# SELECTED EXTRACT
# Math: Is It All In Our Head?

After years of math classes, the crazy truth is finally coming out.  It is all just in our heads.  No way! How can that be? There’s an interesting debate in the world of math.  Are math principles the creation of humanity, or are they universal truths that humans discovered? There are compelling arguments on both sides of the debate and both sides have several different sub-levels of thought.  In this article, I will discuss them both generally.

The realists maintain that mathematical principles would exist even without people.  Humans discovered the principles and brought them into practical use and any intelligent human being could also discover the same principles.  This argument is supported by the fact that many cultures have discovered mathematical principles independent of one another.  Also, mathematical concepts, such as the Fibonacci sequence and some fractals, occur in nature which would suggest that they exist even without people.   Some realists, like the Pythagoreans, believe that the world was created by numbers.  The realist point of view can lead to an almost supernatural view of mathematics.

The challenge with mathematical realism is that there is no physical domain where math entities exist.  We cannot draw a perfect circle or even a line.  We can conceptualize these things in our mind and we can prove them in theory; however, we cannot actually manipulate math entities in the physical world.  Many math concepts exist only in the context of our understanding about them and conceptualizing them.

Another view is the anti-realists.  They maintain that math is the creation of humans in order to make sense of the world.  They recognize that math is an amazing, complex system and that it works as modeled by science.  However, some argue that scientific principles could be explained without math.  One anti-realist, Hartry Field, demonstrated this by explaining Newton Mechanics without referencing numbers or functions.  He explained that, in his opinion, math is fictional and is true only in the context of the story in which it is being told.

# INFORMATION SUPPLIED
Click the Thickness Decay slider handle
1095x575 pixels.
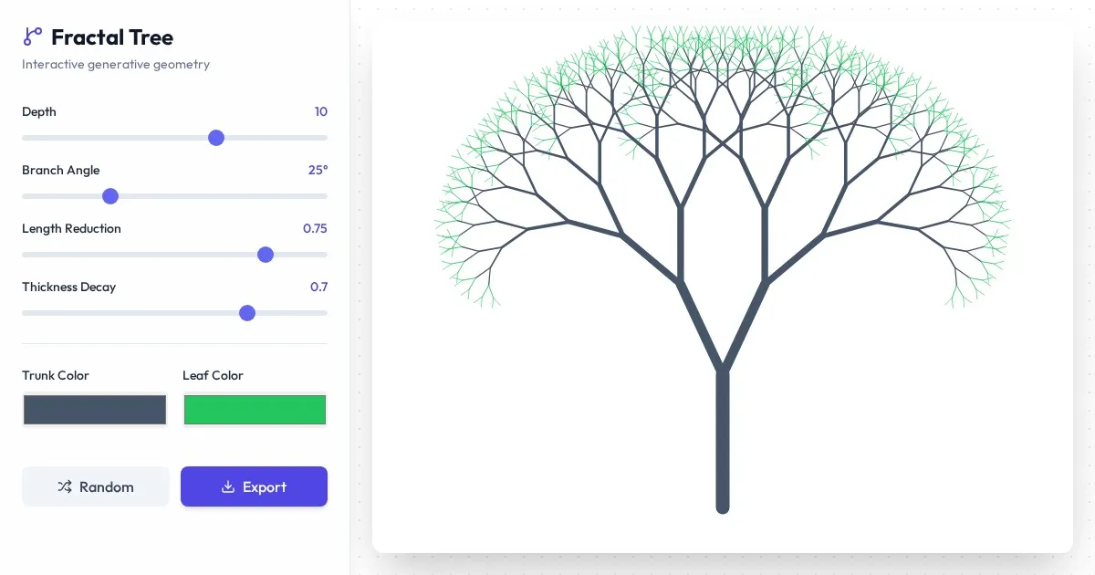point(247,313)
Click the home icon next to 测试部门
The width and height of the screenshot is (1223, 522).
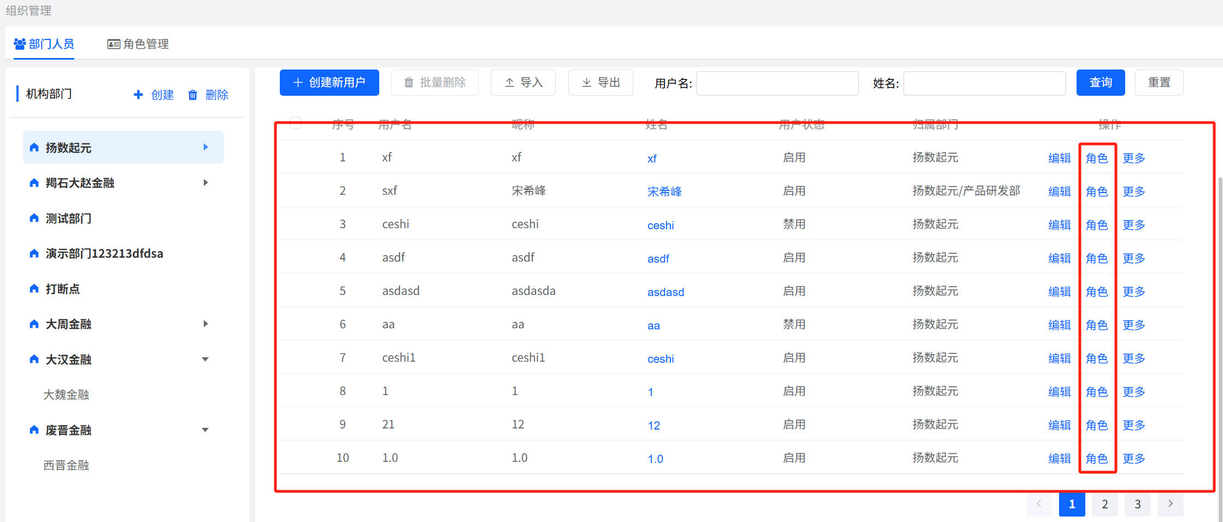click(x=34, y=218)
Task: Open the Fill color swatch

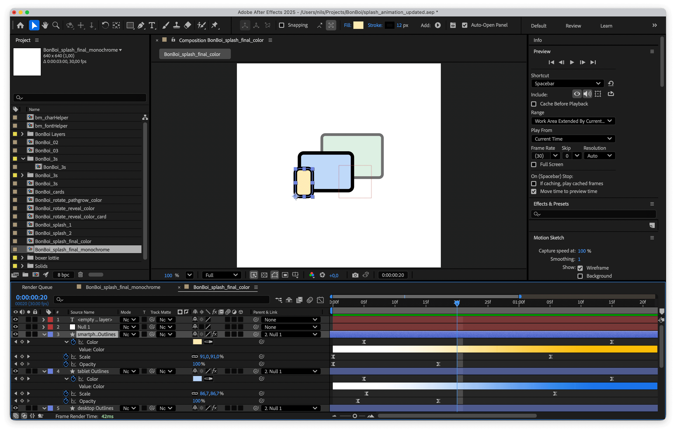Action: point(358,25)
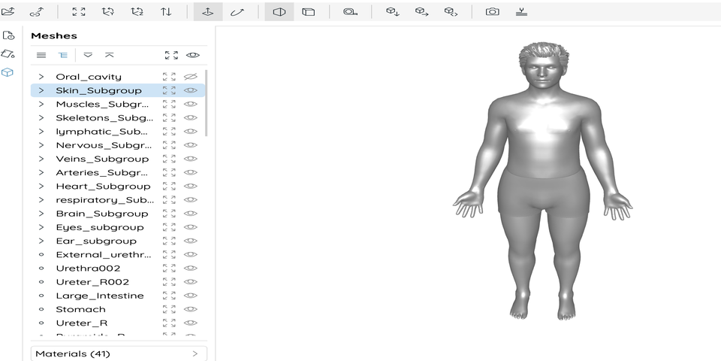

# WORK TO COMPLETE
1 – Repeat the article on math from "After years of" through "them both generally.", inclusive, switching "universal truths" to "eternal truths".
2 – Using the article on math, answer each question briefly:
(a) Which two mathematical concepts does it say occur in nature?
(b) What does it say we cannot draw?
(c) Who explained Newton Mechanics without referencing numbers or functions?

# SOLVED PROBLEMS
1 –
After years of math classes, the crazy truth is finally coming out.  It is all just in our heads.  No way! How can that be? There’s an interesting debate in the world of math.  Are math principles the creation of humanity, or are they eternal truths that humans discovered? There are compelling arguments on both sides of the debate and both sides have several different sub-levels of thought.  In this article, I will discuss them both generally.

2 –
(a) The Fibonacci sequence and some fractals
(b) A perfect circle or even a line
(c) Hartry Field